Written exercise
Revise the stretch of the material from the line that contains "Enable the 批量生成" through the line that contains "Click the G column" by replacing "Recording settings" with "Audio settings" and leaving all else unchanged. Return only those lines.

Information supplied
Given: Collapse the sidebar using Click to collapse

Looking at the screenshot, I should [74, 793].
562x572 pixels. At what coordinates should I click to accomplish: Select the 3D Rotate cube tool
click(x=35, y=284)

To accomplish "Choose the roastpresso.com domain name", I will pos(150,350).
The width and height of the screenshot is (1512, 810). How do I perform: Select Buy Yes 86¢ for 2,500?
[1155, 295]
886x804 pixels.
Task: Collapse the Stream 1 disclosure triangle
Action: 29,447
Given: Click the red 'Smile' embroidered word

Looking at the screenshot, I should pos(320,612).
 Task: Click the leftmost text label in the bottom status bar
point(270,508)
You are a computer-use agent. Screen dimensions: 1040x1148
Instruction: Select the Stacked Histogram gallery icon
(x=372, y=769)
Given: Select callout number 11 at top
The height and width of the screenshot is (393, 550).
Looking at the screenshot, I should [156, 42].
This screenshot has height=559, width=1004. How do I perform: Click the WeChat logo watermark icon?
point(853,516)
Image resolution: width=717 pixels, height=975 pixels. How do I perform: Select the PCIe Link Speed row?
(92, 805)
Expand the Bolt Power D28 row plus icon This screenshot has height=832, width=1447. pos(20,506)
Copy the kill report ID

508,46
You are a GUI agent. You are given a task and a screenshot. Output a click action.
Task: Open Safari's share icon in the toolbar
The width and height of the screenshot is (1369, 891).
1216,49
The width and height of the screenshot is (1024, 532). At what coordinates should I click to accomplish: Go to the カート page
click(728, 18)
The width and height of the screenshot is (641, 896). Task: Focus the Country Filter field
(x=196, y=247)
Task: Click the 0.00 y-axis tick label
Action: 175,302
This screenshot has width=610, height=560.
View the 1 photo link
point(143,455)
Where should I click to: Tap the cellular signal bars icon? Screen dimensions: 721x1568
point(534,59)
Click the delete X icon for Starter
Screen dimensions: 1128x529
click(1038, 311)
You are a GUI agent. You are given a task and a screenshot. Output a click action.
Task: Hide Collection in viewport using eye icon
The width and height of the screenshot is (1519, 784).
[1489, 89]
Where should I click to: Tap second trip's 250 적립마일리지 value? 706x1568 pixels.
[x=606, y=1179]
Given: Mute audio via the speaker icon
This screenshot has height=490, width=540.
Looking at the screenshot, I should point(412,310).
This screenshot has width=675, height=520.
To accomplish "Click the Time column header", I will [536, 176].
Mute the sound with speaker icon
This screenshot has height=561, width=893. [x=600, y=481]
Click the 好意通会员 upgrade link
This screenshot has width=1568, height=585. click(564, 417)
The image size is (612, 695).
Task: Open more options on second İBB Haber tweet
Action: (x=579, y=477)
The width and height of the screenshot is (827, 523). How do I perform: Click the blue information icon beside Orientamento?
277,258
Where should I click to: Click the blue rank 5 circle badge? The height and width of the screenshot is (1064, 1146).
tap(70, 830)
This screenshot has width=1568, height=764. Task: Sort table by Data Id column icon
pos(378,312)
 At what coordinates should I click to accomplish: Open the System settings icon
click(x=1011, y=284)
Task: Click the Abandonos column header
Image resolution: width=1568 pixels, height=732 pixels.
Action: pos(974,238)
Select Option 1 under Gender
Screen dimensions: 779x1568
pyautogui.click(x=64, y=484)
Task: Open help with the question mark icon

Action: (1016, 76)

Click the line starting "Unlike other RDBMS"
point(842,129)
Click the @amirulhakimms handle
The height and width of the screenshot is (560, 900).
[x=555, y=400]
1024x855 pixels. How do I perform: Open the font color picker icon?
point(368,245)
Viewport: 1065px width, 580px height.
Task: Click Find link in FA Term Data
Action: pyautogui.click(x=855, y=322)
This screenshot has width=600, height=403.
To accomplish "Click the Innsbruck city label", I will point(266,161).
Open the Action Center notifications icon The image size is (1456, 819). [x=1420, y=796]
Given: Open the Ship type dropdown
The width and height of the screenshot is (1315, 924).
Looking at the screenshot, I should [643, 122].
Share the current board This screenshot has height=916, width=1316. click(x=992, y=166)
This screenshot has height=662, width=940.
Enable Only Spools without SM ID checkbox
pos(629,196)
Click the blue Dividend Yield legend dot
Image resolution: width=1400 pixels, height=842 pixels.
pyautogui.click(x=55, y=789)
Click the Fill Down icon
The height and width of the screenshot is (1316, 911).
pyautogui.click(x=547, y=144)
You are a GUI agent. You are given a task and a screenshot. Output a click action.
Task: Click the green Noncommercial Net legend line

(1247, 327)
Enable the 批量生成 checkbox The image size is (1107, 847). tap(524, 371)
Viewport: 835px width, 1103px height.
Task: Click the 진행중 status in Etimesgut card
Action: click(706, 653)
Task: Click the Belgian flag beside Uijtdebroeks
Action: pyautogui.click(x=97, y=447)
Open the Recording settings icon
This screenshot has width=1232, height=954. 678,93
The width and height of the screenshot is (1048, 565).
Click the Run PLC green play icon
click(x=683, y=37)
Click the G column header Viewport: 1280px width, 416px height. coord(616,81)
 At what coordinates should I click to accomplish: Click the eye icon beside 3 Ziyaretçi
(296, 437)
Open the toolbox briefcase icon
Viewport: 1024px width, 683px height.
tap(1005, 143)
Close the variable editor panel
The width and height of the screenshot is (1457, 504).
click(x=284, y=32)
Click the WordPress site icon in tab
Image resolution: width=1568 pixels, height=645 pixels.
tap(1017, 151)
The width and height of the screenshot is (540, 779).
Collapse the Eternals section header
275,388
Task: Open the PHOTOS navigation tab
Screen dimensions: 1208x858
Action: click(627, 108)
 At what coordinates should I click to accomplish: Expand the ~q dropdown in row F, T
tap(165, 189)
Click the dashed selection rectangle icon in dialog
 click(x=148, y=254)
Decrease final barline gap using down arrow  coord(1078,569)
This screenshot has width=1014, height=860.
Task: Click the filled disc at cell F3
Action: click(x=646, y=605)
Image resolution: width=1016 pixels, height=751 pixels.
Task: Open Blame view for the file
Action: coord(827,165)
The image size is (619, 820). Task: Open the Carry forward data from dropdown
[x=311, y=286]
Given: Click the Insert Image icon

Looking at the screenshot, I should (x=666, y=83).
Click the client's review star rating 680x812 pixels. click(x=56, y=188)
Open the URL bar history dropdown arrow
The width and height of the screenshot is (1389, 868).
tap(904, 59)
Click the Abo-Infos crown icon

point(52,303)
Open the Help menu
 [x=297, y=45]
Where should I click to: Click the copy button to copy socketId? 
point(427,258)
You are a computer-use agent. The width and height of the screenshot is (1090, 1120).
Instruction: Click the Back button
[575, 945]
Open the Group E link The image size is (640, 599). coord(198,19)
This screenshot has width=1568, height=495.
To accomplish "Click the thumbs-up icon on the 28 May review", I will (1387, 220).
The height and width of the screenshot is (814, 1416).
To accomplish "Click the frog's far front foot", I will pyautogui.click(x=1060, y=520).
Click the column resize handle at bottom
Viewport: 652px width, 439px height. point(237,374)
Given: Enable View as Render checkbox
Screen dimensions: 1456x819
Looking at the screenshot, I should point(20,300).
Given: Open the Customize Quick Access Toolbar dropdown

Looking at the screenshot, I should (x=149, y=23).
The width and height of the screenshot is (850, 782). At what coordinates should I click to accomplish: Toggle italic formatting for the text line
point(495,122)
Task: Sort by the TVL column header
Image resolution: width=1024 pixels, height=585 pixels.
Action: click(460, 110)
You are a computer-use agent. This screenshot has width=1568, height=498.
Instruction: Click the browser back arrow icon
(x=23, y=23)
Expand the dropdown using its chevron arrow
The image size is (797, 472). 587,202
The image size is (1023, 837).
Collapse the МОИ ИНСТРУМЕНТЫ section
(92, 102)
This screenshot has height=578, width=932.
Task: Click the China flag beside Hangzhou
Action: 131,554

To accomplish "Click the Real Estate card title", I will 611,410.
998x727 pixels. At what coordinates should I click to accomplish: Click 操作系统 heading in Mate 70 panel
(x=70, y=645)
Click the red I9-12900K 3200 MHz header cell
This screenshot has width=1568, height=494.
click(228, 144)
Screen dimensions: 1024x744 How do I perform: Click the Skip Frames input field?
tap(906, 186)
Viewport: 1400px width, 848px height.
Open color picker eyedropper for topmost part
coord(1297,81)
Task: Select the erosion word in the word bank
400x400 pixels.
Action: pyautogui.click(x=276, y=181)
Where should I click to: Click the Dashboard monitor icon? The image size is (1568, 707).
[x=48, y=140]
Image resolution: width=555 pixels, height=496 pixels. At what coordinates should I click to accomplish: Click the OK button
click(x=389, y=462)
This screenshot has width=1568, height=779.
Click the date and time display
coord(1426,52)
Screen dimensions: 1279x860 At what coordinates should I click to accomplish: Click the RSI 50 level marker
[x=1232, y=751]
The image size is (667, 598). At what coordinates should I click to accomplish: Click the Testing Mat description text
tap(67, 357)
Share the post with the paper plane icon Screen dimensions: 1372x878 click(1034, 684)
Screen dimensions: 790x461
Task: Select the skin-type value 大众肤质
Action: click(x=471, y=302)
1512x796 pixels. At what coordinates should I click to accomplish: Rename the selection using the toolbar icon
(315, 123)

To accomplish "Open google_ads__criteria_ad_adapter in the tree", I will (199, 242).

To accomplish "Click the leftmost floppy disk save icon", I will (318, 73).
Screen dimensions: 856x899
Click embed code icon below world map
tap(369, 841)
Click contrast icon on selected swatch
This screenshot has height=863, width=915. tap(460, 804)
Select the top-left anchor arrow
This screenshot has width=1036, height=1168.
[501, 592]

Final answer
Enable the 批量生成 checkbox The image size is (1107, 847). tap(524, 371)
Viewport: 835px width, 1103px height.
Task: Click the 진행중 status in Etimesgut card
Action: click(706, 653)
Task: Click the Belgian flag beside Uijtdebroeks
Action: pyautogui.click(x=97, y=447)
Open the Audio settings icon
This screenshot has width=1232, height=954. 678,93
The width and height of the screenshot is (1048, 565).
Click the Run PLC green play icon
click(x=683, y=37)
Click the G column header Viewport: 1280px width, 416px height. coord(616,81)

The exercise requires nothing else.